Ok I spent a little more time researching this (which as a reviewing site I would have expected you guys to do instead). The Sapphire Tri-X does not have a "Quiet" mode or performance mode switch on the card. Instead it is a UEFI Boot mode switch. However, you stated at the beginning of the review "All of the Radeon R9 290X cards are set to their Quiet Mode firmware setting" which in the case of the Tri-X does not exist. What this means however is that the Asus card in quiet mode is set to allow its temperatures to rise to 94C. By nature of doing a comparison at this point you should have the other cards to their performance settings which is equal to the default Tri-X setting.
Secondly, Sapphire lists the Tri-X on their site: as a 2.2X which is the same as a 3 slot card. You can't put them back to back (not that anyone would do so with a non-blower design).
http://www.sapphiretech.com/presentation/product/product_index.aspx?cid=1&gid=3&sgid=1227&pid=2090&lid=1
Most importantly to me your results do not match the temperatures I am seeing on my existing card, in my existing setup. I have an Antec 1200 which is full tower case, but the fans are all stock and the case is not known for exceptional cooling. I do not think the results of your review are representative of what someone buying this card would expect in a normal air-cooled case.
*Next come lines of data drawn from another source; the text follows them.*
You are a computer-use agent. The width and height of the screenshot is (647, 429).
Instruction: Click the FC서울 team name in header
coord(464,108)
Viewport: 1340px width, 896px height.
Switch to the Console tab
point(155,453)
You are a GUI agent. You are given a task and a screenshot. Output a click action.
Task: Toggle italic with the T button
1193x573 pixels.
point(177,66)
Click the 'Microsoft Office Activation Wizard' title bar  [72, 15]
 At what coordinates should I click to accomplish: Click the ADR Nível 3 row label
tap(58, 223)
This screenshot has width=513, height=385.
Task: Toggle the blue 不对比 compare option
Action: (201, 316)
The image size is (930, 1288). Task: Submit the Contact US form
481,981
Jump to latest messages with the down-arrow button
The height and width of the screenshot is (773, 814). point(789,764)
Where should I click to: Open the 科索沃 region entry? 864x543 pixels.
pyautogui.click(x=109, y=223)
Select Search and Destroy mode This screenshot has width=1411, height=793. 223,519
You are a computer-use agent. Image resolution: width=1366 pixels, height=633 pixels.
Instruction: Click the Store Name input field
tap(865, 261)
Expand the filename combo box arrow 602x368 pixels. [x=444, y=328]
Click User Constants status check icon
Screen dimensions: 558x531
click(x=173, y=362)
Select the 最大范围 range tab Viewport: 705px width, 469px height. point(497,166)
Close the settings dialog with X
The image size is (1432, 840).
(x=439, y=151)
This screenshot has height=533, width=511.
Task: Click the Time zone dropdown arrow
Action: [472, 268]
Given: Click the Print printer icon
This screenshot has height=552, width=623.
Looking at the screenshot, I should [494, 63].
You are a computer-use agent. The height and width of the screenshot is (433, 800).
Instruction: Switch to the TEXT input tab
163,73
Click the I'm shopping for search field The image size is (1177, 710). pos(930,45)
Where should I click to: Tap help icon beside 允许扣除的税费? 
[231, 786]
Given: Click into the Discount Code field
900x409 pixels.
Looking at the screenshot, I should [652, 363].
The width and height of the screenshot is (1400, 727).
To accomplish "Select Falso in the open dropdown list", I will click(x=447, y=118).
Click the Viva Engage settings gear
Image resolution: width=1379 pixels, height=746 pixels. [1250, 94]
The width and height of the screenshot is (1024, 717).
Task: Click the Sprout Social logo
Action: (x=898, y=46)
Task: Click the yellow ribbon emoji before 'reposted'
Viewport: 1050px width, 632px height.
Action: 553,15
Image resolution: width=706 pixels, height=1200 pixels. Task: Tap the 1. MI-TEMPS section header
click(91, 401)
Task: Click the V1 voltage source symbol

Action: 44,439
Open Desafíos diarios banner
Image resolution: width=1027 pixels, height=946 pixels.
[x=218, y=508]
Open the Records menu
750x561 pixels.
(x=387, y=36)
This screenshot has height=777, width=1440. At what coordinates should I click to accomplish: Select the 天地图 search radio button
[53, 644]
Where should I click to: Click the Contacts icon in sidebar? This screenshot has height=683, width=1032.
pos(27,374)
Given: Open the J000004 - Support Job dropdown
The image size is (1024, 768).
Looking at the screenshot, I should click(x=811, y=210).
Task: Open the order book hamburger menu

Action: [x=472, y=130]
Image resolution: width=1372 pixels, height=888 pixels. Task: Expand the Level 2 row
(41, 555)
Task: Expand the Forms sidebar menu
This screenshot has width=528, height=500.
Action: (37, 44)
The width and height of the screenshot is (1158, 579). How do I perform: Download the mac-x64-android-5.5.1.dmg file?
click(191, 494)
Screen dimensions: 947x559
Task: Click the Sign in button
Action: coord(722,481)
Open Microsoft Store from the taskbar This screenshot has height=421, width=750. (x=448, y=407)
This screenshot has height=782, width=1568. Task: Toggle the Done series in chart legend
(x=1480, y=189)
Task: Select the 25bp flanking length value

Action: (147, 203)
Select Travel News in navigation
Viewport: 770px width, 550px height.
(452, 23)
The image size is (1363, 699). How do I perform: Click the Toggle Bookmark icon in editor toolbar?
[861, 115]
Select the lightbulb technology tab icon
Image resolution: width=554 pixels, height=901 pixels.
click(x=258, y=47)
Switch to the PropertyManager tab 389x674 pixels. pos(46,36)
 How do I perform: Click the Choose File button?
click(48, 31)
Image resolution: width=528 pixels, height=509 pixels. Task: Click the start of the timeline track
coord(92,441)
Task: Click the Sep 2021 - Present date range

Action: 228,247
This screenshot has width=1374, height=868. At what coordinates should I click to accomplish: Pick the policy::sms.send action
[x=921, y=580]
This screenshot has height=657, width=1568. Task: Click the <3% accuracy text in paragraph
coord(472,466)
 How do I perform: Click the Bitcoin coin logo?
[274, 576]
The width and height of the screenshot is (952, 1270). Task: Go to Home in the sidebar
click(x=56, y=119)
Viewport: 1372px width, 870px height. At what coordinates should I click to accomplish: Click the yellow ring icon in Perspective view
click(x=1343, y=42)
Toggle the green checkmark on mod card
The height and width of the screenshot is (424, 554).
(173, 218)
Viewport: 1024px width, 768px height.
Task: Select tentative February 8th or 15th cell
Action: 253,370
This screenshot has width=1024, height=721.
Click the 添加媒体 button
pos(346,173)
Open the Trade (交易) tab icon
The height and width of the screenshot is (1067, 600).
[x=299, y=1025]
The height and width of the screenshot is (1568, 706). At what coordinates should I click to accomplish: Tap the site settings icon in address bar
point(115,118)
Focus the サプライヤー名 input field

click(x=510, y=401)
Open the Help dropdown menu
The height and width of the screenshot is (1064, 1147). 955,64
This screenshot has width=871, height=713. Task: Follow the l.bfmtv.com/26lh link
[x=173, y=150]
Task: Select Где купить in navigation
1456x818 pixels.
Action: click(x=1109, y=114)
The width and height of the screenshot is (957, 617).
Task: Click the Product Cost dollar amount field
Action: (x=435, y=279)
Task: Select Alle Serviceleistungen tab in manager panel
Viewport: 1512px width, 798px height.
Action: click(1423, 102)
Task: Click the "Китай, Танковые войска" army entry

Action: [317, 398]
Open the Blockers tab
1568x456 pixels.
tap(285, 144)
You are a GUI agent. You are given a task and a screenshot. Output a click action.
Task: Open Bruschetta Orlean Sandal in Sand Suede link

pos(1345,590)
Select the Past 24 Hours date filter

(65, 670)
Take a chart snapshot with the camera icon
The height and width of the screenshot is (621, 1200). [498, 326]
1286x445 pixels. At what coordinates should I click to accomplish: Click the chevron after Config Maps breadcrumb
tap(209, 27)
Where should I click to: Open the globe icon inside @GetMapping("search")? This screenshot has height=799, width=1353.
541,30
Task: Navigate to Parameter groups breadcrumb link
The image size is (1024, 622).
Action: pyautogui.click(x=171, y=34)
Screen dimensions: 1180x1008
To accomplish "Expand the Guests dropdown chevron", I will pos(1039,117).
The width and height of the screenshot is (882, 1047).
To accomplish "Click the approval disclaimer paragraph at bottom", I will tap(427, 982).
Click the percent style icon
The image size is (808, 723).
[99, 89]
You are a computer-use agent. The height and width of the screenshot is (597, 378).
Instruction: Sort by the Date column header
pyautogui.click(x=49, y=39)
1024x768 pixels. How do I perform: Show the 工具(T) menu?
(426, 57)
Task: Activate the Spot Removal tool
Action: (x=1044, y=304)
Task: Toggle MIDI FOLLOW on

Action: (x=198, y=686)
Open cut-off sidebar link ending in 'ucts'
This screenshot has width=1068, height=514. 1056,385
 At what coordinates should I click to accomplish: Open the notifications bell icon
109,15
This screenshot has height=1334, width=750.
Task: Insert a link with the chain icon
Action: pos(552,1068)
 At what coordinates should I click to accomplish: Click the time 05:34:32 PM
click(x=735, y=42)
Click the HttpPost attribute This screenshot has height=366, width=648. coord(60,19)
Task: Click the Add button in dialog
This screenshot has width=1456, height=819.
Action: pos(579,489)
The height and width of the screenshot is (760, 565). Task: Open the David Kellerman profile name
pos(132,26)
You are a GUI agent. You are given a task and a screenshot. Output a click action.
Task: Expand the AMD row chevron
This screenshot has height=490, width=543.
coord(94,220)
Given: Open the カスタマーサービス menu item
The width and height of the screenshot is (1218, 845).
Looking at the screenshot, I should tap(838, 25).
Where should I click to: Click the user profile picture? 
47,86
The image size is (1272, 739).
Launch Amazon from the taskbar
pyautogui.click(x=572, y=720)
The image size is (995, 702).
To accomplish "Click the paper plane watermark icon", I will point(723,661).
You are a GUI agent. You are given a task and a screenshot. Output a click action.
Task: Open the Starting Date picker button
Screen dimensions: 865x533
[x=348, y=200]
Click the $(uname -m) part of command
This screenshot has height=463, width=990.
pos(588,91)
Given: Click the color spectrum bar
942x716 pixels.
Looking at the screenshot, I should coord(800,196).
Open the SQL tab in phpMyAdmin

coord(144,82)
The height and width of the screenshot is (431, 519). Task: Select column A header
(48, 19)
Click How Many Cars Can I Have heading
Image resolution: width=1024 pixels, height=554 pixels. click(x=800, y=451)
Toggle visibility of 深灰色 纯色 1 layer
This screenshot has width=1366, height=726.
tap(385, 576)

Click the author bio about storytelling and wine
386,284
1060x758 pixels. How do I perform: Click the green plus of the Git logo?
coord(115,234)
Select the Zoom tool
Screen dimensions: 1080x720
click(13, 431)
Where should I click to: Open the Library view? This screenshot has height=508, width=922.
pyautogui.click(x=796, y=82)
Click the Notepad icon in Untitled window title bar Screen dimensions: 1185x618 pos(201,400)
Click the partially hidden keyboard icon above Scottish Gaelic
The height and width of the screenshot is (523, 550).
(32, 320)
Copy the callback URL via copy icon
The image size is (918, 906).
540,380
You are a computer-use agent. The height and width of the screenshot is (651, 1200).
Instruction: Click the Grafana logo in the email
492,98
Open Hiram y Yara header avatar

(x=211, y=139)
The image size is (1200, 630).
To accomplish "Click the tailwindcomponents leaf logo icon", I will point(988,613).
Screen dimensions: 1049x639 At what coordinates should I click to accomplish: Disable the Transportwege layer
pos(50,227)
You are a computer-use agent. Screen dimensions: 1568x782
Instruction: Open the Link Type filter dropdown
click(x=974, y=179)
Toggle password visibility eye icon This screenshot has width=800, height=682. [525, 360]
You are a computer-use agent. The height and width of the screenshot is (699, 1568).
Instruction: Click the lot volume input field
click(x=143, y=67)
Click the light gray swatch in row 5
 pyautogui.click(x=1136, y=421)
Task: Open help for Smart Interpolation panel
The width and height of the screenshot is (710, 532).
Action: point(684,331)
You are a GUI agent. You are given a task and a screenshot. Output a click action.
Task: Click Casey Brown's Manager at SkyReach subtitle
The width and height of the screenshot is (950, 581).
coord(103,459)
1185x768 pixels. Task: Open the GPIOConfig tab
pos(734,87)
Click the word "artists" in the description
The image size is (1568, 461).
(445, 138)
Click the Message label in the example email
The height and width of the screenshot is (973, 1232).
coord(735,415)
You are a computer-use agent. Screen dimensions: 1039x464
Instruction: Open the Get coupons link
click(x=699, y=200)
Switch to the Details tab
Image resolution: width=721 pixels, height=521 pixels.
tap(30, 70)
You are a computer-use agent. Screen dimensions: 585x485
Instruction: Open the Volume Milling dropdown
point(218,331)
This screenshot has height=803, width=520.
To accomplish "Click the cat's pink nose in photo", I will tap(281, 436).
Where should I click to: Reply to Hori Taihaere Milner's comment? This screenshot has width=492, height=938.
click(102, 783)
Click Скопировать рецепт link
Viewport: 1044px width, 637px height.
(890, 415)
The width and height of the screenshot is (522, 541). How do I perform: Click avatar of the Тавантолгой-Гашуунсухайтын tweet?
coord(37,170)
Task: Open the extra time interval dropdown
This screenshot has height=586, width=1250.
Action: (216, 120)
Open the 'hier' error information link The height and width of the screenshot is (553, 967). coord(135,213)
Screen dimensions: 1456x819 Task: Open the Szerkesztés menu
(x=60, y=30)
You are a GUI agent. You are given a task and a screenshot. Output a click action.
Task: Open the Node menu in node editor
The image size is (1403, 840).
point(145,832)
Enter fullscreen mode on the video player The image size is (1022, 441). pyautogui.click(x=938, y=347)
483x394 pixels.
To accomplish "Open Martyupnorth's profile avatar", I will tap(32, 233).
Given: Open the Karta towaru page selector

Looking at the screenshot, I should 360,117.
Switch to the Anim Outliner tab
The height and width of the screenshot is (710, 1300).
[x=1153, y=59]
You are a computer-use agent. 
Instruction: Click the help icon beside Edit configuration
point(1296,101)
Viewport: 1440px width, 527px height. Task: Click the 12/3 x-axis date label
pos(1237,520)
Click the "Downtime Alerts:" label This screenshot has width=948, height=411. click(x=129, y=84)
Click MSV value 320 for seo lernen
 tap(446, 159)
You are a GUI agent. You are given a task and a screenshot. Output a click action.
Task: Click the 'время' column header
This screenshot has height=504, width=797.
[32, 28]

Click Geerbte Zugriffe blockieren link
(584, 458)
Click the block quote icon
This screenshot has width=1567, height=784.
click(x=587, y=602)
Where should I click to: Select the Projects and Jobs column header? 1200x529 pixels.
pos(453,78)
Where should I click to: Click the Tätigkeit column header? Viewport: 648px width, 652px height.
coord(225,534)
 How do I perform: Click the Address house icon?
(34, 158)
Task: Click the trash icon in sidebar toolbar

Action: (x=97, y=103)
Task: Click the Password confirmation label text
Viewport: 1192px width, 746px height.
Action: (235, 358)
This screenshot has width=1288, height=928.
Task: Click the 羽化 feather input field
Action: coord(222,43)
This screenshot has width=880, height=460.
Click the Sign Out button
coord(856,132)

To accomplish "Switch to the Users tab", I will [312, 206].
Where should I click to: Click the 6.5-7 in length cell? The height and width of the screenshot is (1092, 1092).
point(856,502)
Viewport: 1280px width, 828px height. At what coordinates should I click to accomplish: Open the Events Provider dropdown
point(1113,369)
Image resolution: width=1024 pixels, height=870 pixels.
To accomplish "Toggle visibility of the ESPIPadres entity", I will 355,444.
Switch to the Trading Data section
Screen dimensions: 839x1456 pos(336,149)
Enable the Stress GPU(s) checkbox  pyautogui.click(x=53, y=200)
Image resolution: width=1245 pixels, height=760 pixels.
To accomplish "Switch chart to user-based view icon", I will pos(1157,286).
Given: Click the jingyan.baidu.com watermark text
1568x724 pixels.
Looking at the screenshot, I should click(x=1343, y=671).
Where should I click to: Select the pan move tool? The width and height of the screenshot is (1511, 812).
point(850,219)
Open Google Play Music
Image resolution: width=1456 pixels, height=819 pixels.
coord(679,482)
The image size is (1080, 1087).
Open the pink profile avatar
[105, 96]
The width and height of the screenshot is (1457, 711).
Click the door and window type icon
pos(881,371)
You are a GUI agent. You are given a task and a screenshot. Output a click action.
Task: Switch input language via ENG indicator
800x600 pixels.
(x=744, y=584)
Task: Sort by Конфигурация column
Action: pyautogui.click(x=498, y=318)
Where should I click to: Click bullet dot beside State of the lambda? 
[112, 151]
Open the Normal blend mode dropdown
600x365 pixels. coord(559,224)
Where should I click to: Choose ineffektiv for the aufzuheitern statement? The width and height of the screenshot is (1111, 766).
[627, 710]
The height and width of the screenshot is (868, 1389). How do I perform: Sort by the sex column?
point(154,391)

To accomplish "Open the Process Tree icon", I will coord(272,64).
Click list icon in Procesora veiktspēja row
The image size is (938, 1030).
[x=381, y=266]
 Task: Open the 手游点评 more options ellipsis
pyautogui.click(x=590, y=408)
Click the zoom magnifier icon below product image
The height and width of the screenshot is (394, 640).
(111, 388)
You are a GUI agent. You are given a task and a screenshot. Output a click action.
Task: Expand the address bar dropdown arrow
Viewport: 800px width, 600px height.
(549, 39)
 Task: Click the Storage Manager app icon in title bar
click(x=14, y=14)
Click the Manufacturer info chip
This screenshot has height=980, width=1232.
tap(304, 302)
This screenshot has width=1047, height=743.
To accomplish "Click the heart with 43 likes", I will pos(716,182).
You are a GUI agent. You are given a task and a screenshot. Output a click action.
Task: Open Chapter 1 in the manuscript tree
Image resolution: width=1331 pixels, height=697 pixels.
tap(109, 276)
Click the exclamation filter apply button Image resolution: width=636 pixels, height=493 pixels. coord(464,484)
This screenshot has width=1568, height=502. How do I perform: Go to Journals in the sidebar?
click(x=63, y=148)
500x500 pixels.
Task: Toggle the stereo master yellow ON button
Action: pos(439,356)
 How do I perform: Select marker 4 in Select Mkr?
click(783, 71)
As far as your assessment of the heatsink, have you ever seen a CPU heatsink that exactly matches the size of the CPU? No, they're all much larger (including the heatsink on the Tri-X) and that doesn't make the heatsink bad, it indicates waste on the part of the design that is contributing to the cooling of the card less, but in this case more heatpipes than come in contact with the GPU doesn't translate to the design being bad. I'm not saying the Tri-X cooler isn't superior, I'm saying labeling the Directcu cooler as "Too Hot" when you have it set to a setting that is DESIGNED to operate hot and"Relatively loud" when it is far quieter than the reference design is not very objective.
Ultimately the Asus DirectCU is overclocked higher than the Sapphire Tri-X so it is going to run hotter. There is just too little information about the cards and their different settings given in this review to make it particularly useful.